Tree-sitter unit tests in [`./corpus`](./corpus) and
[`./corpus-broken`](./corpus-broken) don't yet cover the full
[grammar][]. Corpus test coverage is currently tracked in
[TODO.md][corpus-coverage].
Usage
-----
See tree-sitter's [using parsers][] documentation.
Applications
------------
Existing:
- [Atom editor support][atom-language-dhall]
Potential:
- Parser for Dhall ports to languages which support C FFI.
- Portable Dhall syntax libraries and tools.
- Validation
- Formatting
- Linting and refactoring
- Querying
- Syntactic diffing/patching
- Conversion
- user-friendly AST
- programming languages
- data formats, e.g. [Dhall's binary representation][dhall-binary]

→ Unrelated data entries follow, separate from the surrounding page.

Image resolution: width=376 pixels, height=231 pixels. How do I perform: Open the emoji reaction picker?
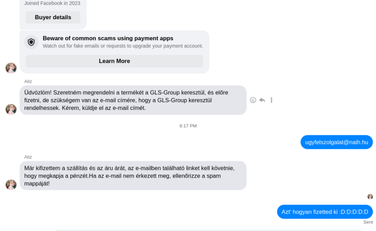[x=253, y=100]
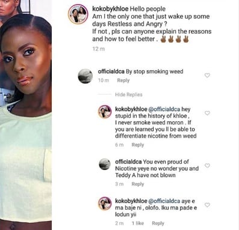This screenshot has width=239, height=230.
Task: Like kokobykhloe's 'aye e ma baje' reply
Action: pos(207,205)
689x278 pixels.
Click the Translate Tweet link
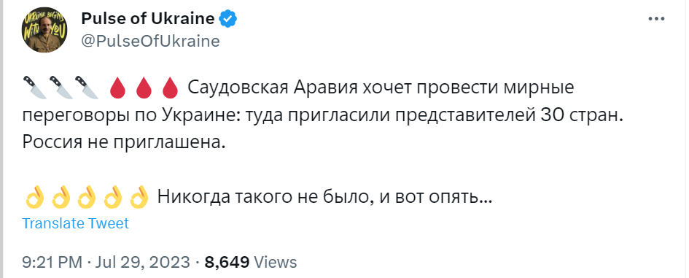tap(76, 223)
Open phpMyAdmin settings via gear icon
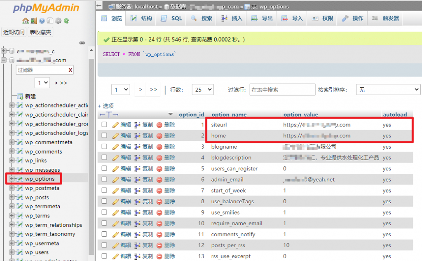The height and width of the screenshot is (261, 422). 58,21
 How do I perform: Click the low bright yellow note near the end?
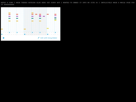pyautogui.click(x=48, y=28)
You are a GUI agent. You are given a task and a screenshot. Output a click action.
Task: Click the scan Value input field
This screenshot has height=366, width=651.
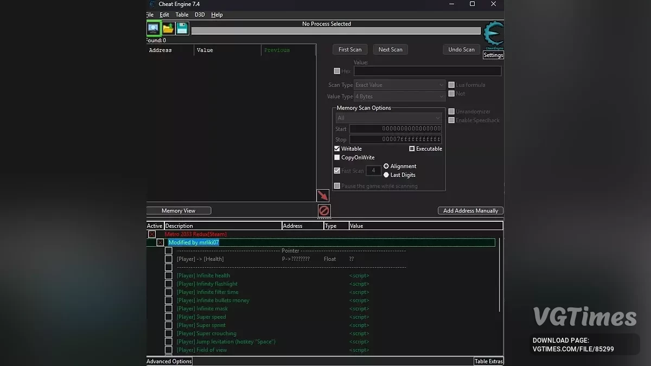point(427,71)
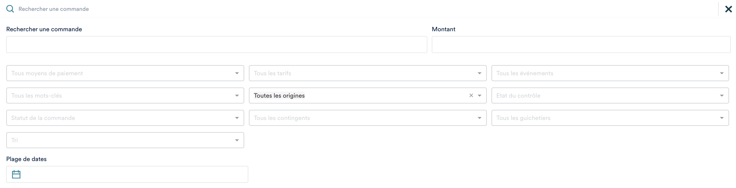Image resolution: width=736 pixels, height=188 pixels.
Task: Select 'Statut de la commande' dropdown
Action: click(125, 118)
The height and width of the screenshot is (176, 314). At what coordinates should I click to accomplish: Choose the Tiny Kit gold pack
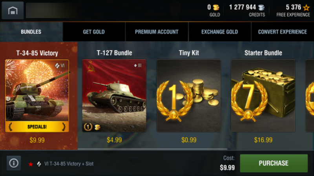[189, 96]
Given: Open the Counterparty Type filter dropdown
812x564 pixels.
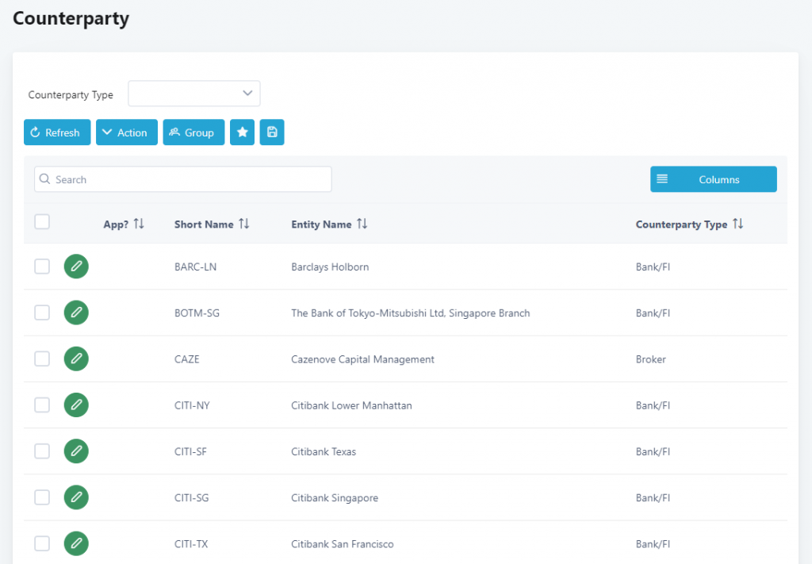Looking at the screenshot, I should [194, 94].

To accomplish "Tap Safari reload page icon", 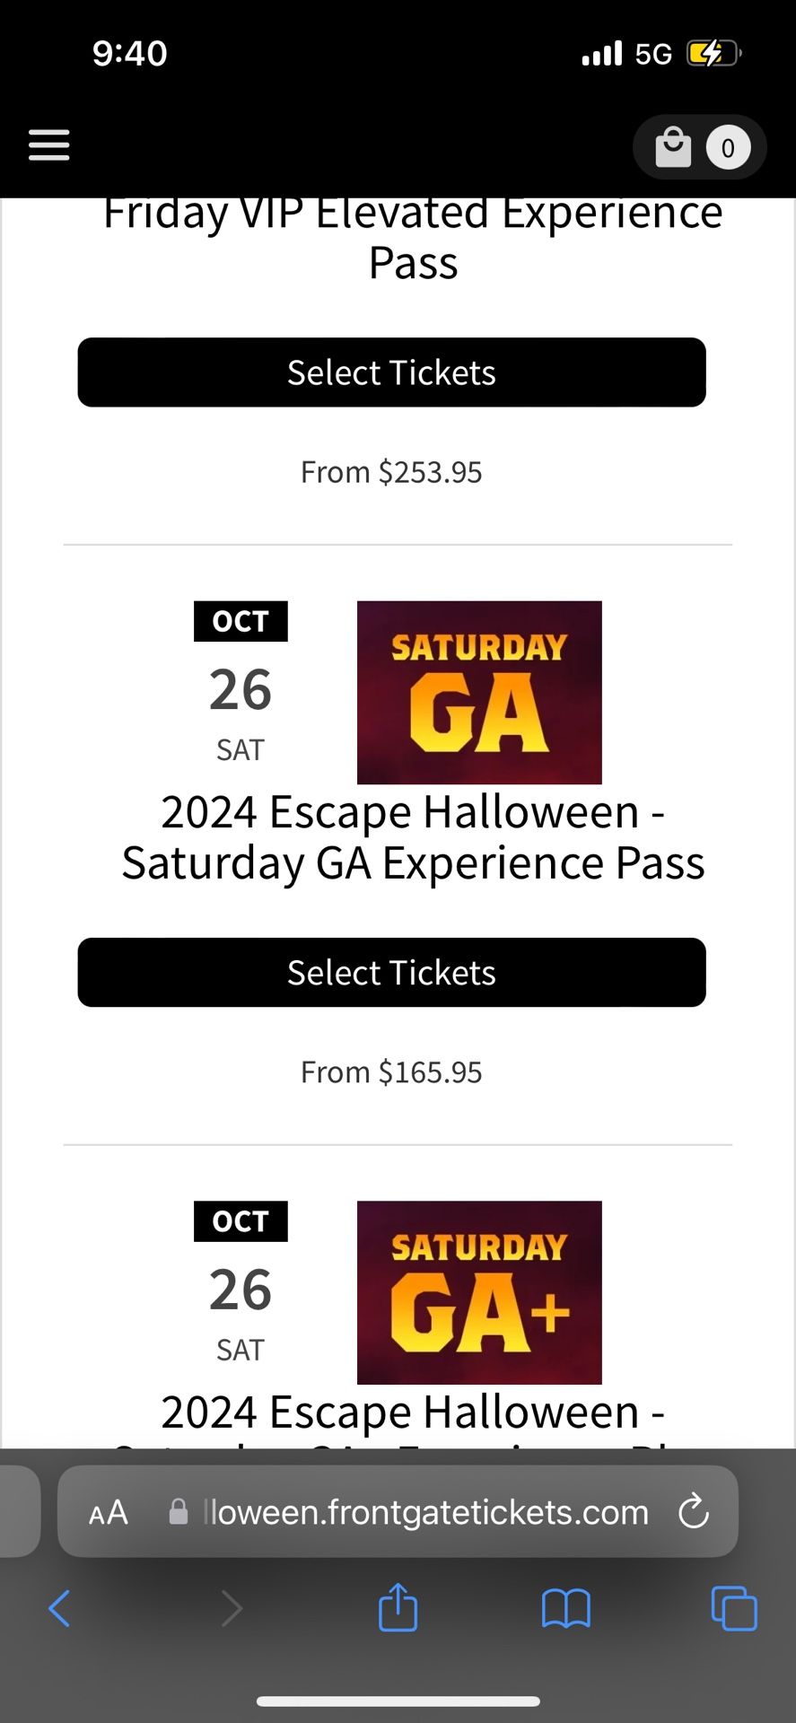I will click(x=693, y=1512).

- syntax highlighting for a document format, e.g. HTML+CSS
- More editor integrations
- simplest in editors which support tree-sitter
Approach
--------
From the [project plan][]:
> My hope is as [dhall.abnf][grammar] evolves the process of updating
> tree-sitter-dhall, and any of its future dependencies, can be mostly
> automated.
[abnf-to-tree-sitter][] compiled the standard dhall.abnf grammar from
[dhall-lang][] into [generated_grammar.js](./generated_grammar.js), a
starting point for a tree-sitter input grammar. Adjustments were
needed, so manual changes were implemented in
[`grammar.js`](./grammar.js).
Realizing full automation requires:
1. Manually resolving bugs in [`grammar.js`](./grammar.js) through
changes that could conceivably be automated, and would ideally make
sense for all ABNF grammars.
2. Improving [abnf-to-tree-sitter][] so it can deterministically
generate the working `grammar.js` based on
- [dhall.abnf][grammar]
- initial production rule (unspecified in [RFC 5234][])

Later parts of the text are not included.